DOCUMENT TEXT:
* * * * * * *
The cards should come with no fees for the recipient
To make matters worse, the debit card carries significant fees with it. While there are no fees for in-network ATM withdrawals, the network is almost exclusively in larger towns and metropolitan areas, leaving many forced to drive more than an hour to an ATM, or pay fees to access their EIP. Waiving the bank’s fee on their first out of network ATM withdrawal is a positive step, but does not cover additional withdrawals. This could force people to withdraw large amounts of cash, if the ATM even allows it. There are also typically fees charged by the ATM owner and fees to check your balance at an ATM.
In addition, while people are able to transfer funds from this card to an existing account, or to withdraw funds from a bank teller, the size of those transactions is limited. For example, you can only transfer $1000 to your bank account at a time, and no more than $2500 per day. That means a family of four would have to make four separate transactions over two days, just to get their EIP in their regular account.
In this effort to soften the economic blow from coronavirus by providing these rebates, any fees are likely to simply add insult to injury. We understand that the card provider needs to cover its costs, but we hope you will ensure that all fees are waived for people trying to use these cards, regardless of where they live.
If you are unable or unwilling to fully eliminate the fees, we ask that the lengthy fee schedule be dramatically simplified, and that transaction size limits be adjusted to allow people to easily transfer the full amount of their rebate off of the card immediately.
The EIP card agreement should be simplified
The current EIP card agreement which comes with the card is more than 8 pages of dense text, which is often intimidating to Americans who were expecting a simple check. This has led to numerous constituents calling with complaints and questions, including being unsure of how they could even find out how much money they had just received. The lengthy agreement should be simplified as much as possible or come with a summary document to better explain the terms for people who had no intention of getting a credit card.
Further, the cardholder agreement includes a mandatory arbitration clause, requiring that any disputes be resolved through individual (not class-action) arbitration. Americans who do need to immediately use their EIP through the debit card will be pushed into arbitration, often without even knowing the implications. This will impact those in urgent need of their Economic Impact Payment the most.
In addition, the arbitration clause prevents people with the same dispute from forming a class. Not only does this disadvantage people with far less financial and legal resources in virtually all situations, it makes especially limited sense in this case. With 4 million people receiving very similar EIP cards, it is very likely that if there are issues, many people are having the same problem, making class action a more efficient way to resolve disputes.
We urge that you seek to simplify the agreement for anyone receiving an EIP card to reduce confusion, and specifically request that you remove any mandatory arbitration clause from future agreements.
Thank you again for your important work in getting Economic Impact Payments out to Americans quickly. While we understand that sending prepaid debit cards is a part of attempting to get payments out faster, we would urge additional consideration of how to ensure the cards are providing the benefits they are intended to. Should you decide to proceed, we ask that you improve communication, ensure there are no fees for the user, and simplify the agreement they have to sign.
* * * * * * *
INFORMATION SUPPLIED:
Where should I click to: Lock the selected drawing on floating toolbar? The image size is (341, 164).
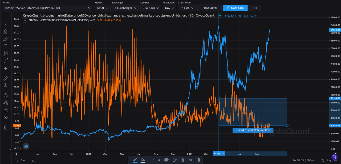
* * * * * * *
TASK GOAL:
Answer these questions from the text on Economic Impact Payment cards:
1. At most, how much can be transferred from the card to a bank account in one day?
2. How long is the current EIP card agreement?
3. How many people are receiving very similar EIP cards?

EXERCISE RESULT:
1. $2500.
2. More than 8 pages of dense text.
3. 4 million.